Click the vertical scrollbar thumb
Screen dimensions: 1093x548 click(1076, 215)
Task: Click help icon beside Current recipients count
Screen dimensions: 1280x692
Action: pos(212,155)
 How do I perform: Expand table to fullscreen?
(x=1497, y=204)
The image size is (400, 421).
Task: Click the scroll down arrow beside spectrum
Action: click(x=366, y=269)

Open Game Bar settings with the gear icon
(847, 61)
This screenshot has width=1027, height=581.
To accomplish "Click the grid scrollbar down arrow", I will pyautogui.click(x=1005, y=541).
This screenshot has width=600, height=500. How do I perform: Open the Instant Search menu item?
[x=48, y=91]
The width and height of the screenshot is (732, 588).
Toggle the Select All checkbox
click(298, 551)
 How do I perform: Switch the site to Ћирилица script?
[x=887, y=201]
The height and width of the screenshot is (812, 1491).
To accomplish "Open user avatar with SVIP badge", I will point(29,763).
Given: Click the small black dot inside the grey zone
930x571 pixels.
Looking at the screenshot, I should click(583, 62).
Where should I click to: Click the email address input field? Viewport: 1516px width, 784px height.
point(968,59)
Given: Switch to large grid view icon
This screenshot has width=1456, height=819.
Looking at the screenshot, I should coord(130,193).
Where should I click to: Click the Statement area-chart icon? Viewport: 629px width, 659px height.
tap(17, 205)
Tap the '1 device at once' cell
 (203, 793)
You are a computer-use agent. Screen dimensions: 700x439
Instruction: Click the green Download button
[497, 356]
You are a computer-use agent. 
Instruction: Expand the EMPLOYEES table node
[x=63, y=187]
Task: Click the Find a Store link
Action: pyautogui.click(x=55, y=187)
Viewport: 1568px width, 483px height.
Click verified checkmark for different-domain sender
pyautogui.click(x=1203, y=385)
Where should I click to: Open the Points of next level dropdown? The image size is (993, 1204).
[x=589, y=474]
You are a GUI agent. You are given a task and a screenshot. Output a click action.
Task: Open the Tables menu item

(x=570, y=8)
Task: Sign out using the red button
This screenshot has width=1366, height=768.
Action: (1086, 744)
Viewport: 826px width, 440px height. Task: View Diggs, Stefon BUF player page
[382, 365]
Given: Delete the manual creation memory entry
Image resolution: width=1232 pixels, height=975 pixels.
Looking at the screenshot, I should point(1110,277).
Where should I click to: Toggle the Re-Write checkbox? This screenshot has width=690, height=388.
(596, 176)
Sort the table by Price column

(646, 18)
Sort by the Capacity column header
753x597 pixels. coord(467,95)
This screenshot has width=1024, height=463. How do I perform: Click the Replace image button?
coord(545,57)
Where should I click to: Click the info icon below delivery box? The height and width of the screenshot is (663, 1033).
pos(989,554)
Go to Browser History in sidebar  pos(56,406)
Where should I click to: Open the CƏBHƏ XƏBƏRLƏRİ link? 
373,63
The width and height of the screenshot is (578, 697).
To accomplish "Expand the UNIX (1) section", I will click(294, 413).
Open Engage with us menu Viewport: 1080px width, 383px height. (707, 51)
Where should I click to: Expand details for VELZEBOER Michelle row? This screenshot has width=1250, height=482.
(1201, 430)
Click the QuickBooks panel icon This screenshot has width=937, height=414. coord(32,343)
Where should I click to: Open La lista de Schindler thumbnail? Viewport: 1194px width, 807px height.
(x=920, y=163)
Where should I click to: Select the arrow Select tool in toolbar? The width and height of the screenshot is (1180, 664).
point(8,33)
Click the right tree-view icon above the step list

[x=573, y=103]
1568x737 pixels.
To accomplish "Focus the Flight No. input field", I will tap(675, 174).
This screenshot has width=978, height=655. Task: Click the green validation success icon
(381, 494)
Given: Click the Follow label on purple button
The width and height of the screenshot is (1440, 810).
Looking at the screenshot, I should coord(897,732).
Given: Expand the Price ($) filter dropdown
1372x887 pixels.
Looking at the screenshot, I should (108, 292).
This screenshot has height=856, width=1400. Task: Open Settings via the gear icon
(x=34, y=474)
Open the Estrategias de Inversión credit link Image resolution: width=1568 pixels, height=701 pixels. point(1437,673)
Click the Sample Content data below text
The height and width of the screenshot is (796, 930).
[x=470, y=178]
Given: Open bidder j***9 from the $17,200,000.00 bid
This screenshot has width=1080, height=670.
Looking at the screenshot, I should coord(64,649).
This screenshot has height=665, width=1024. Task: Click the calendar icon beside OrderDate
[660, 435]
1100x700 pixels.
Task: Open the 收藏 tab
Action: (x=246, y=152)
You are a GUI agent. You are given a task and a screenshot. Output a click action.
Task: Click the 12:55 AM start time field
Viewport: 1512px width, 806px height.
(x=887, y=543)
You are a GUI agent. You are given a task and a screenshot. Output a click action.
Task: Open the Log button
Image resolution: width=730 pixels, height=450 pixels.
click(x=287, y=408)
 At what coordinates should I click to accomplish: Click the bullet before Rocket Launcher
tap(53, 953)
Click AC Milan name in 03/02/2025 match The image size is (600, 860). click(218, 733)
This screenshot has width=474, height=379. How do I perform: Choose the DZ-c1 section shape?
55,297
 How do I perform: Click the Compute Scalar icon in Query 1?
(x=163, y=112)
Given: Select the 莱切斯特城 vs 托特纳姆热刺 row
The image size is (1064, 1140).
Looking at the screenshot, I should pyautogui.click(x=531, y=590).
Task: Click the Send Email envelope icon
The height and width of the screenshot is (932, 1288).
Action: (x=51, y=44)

□ □ □ □ □ □ □

> What is expected
What lines above hold the word "computer"? List them all.

> Your response
You are a computer-use agent. Screen dimensions: 700x439
You are a computer-use agent. 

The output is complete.